| This game is well known in the UK as the "Connecting Wall" from Only Connect. This result - poor Chat GPT performance - surprises me. I thought pattern detection and set forming was something that Chat GPT could do well. Perhaps it would need a model to be specifically trained for this task. If alpha-zero can master chess, then surely this game isn't beyond what is trainable. You can prompt Chat GPT that it'll be playing the connecting wall without having to explain the game. It still fails to make a good set of connections when provided the wall. One interesting part of the "Connecting Wall" sets is that there is almost always a "Wordy one" involving changing a letter, adding a prefix, anagrams, etc. Almost always a "Person" one for example there'll be a set of "Famous people named Tom..." but not a set of "Toms" with a set of "Margarets", and then a couple of general sets. This is a huge help given the 2 minutes and 30 seconds provided.

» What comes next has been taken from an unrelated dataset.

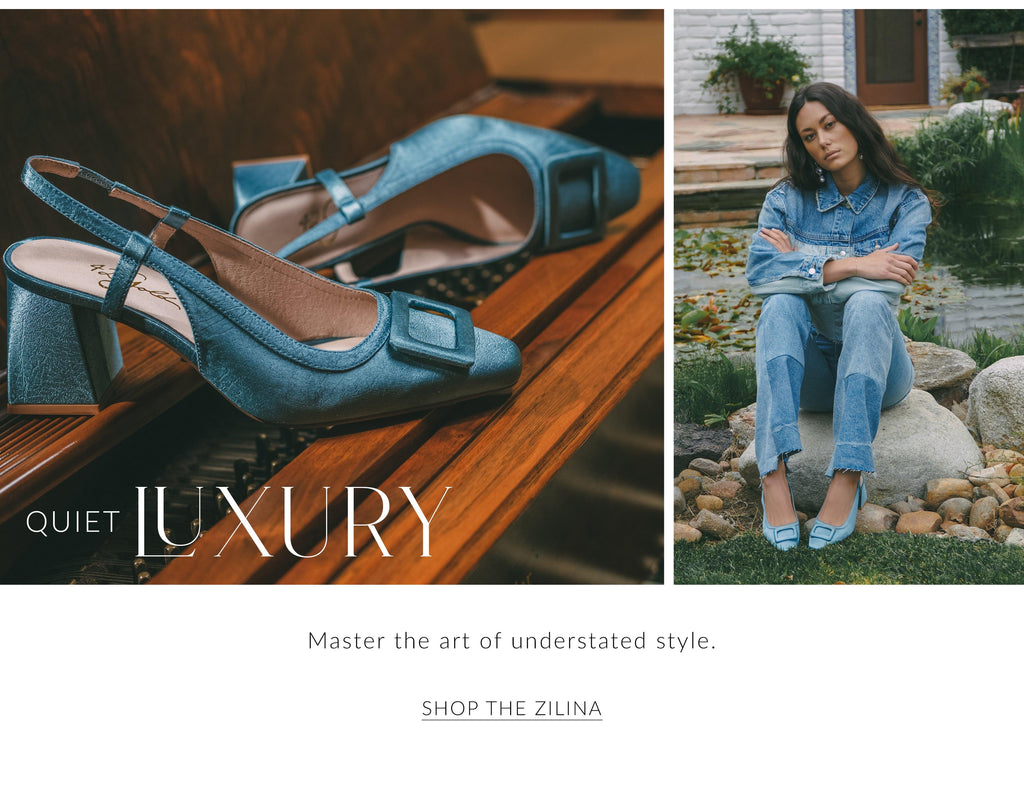The width and height of the screenshot is (1024, 785).
Task: Click the wooden door in the background
Action: pos(891,57)
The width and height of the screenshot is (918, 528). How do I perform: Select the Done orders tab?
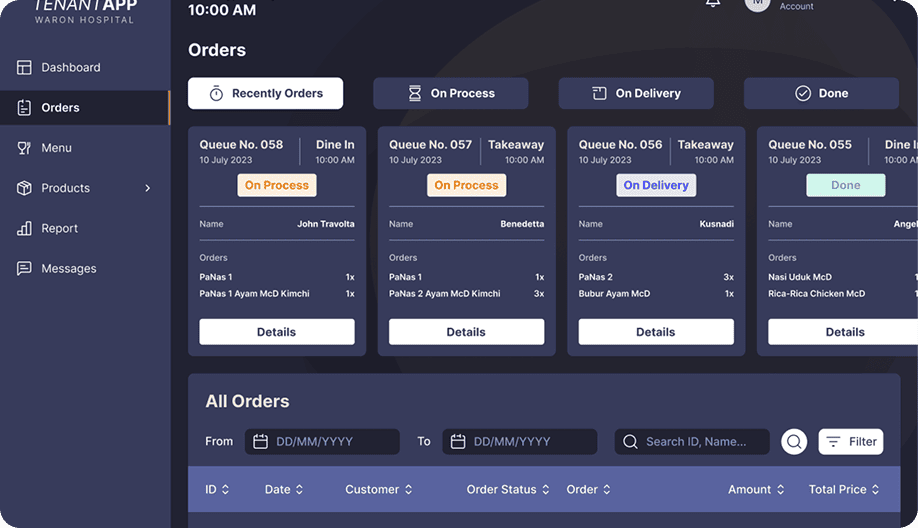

On another note, it's possible that the GCHQ puzzle book would be in the training set, which has many puzzles with solutions for this format and a very similar rubrik with 55 items and sets of sizes 1 through 10. That said, Chat GPT perhaps would not tie the answers in the back of the book to the solutions in the front. I all, I think an AI trained for this purpose with problems and given solutions ought to end up mastering this format. But a general purpose chat GPT seems like it performs very badly. |
I would speculate it’s struggling because of the linear nature of its output, and the red-herring words which crossover between categories.
Because the model can’t “look ahead”, it starts spitting out valid combinations, but without being able to anticipate that committing to a certain combination early on will lead to a mistake later.
I expect if you asked it to correct its output in a followup message, it could do so without much difficulty.